As for common symbols, it's perhaps a bit of a hack. Consider two C source files that do this:
int foo;
In this case if you did not use common symbols the compiler would have to generate assembler statements that allocate 4 bytes (assuming 32- bit int) from the __DATA,__bss section. When you then linked the two resulting object files together you would get a duplicate symbol error. Granted the correct modern code would be for one file to declare int foo; and all the others to declare extern int foo;. The compiler by default uses -fcommon (to turn it off use -fno-common which is listed in the manpage). That means that any time the compiler sees an uninitialized variable declaration it treats it basically as if it was declared extern.
If you really want to understand it further, perhaps you should use gcc's -S option so you can get a feel for the assembler statements that the compiler uses.
Normally you should only see common in .o files. Once they are linked into an executable, bundle, or dylib they are allocated by the link editor (ld) into __DATA,__common.
Also, otool -lV will show you quite a bit of information on the load commands. The capital v makes it display in non-numeric verbose mode so for example you see the flags as names instead of hexadecimal bitmasks.

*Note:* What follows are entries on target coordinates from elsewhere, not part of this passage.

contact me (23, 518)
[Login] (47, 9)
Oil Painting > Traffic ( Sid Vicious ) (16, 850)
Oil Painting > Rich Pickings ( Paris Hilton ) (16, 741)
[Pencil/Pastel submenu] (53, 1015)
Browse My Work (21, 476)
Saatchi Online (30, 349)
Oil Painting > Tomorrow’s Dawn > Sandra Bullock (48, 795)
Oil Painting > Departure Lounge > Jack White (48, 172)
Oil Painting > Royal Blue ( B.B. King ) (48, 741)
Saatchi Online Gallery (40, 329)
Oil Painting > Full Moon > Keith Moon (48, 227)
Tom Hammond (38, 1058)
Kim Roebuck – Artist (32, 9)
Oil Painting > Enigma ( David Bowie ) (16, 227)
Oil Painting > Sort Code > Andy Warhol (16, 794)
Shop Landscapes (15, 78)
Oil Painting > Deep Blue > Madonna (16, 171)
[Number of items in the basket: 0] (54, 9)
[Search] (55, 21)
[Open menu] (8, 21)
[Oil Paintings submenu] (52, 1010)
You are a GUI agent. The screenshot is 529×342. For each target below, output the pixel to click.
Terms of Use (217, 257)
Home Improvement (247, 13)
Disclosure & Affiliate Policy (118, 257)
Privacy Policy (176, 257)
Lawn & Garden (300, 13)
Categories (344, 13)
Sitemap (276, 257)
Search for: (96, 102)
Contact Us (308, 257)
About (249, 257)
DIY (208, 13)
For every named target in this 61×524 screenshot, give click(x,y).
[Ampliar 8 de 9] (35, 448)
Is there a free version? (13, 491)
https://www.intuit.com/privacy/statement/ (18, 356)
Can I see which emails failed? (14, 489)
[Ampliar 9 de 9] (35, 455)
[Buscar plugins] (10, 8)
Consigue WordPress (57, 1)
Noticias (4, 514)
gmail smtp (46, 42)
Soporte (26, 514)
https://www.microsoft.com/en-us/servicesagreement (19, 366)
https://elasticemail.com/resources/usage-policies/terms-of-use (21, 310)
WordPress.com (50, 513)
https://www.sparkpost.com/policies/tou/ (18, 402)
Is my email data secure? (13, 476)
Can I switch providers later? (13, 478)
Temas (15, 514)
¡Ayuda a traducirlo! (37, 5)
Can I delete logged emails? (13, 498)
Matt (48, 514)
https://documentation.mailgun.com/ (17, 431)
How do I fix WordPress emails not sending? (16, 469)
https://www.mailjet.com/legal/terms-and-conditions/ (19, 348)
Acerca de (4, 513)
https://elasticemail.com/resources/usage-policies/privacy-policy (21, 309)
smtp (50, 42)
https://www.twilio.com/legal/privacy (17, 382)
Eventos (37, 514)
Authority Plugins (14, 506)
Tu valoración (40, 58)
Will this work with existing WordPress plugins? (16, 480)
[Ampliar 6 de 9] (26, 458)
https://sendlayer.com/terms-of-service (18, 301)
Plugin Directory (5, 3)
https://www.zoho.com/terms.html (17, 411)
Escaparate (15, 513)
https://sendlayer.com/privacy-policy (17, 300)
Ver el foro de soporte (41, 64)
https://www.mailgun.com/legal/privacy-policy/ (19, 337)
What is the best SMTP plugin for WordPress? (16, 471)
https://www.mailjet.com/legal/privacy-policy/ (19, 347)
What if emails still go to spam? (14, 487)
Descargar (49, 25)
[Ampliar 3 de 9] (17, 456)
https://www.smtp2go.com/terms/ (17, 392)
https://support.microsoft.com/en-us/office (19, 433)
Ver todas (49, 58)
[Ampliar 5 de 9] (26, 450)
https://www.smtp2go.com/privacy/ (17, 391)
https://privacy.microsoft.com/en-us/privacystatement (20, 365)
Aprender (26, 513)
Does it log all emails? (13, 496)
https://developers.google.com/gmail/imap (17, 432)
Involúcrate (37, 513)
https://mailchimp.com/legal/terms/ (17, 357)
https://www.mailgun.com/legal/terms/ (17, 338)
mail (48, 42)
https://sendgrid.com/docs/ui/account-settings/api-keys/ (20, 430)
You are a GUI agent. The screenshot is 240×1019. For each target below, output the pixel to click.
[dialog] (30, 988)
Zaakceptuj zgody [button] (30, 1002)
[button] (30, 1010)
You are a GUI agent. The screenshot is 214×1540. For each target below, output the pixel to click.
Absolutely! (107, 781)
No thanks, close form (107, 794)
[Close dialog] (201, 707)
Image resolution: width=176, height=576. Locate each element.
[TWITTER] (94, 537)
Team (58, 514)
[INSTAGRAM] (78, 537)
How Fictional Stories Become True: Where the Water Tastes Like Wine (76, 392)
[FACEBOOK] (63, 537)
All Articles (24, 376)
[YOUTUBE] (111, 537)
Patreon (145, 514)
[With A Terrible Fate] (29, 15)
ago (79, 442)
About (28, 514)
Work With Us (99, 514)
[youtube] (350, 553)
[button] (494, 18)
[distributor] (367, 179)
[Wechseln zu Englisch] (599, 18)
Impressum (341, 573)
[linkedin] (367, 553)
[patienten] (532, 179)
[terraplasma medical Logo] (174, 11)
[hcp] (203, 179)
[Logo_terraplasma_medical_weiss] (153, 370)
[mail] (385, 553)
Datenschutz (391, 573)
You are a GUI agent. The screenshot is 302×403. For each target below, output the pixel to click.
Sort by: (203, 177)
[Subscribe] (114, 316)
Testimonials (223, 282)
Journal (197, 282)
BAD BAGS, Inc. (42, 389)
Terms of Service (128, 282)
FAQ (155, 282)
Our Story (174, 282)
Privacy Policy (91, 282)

Please don't go off and do something foolish like use bcopy directly from the commpage in some shipping app just because you can. This information is merely to satisfy your curiosity, nothing more.
-Dave
On Apr 16, 2008, at 10:36 AM, Army Research Lab wrote:
Hi all, I'm working on writing a command line scraper for the output of the 'nm' command written in Python. For right now, the only things I'm interested in are the lines output by the command 'nm -gmf foo.o | c++filt -_'. This applies to anything that nm can parse, not just .o files. Although it isn't 100% necessary for what I'm doing, I am curious as to what the various sections in the mach-o binaries are. As a brief, but incomplete list, here is what I've seen so far:
__DATA,__common -- Uninitialized imported global symbols __DATA,__data -- Initialized mutable variables __TEXT,__cstring -- Constant C-strings __TEXT,__eh_frame -- ??? __TEXT,__literal8 -- ??? __TEXT,__text -- Executable machine code __TEXT,__textcoal_nt -- ??? absolute -- absolute addresses - start up code? common -- ???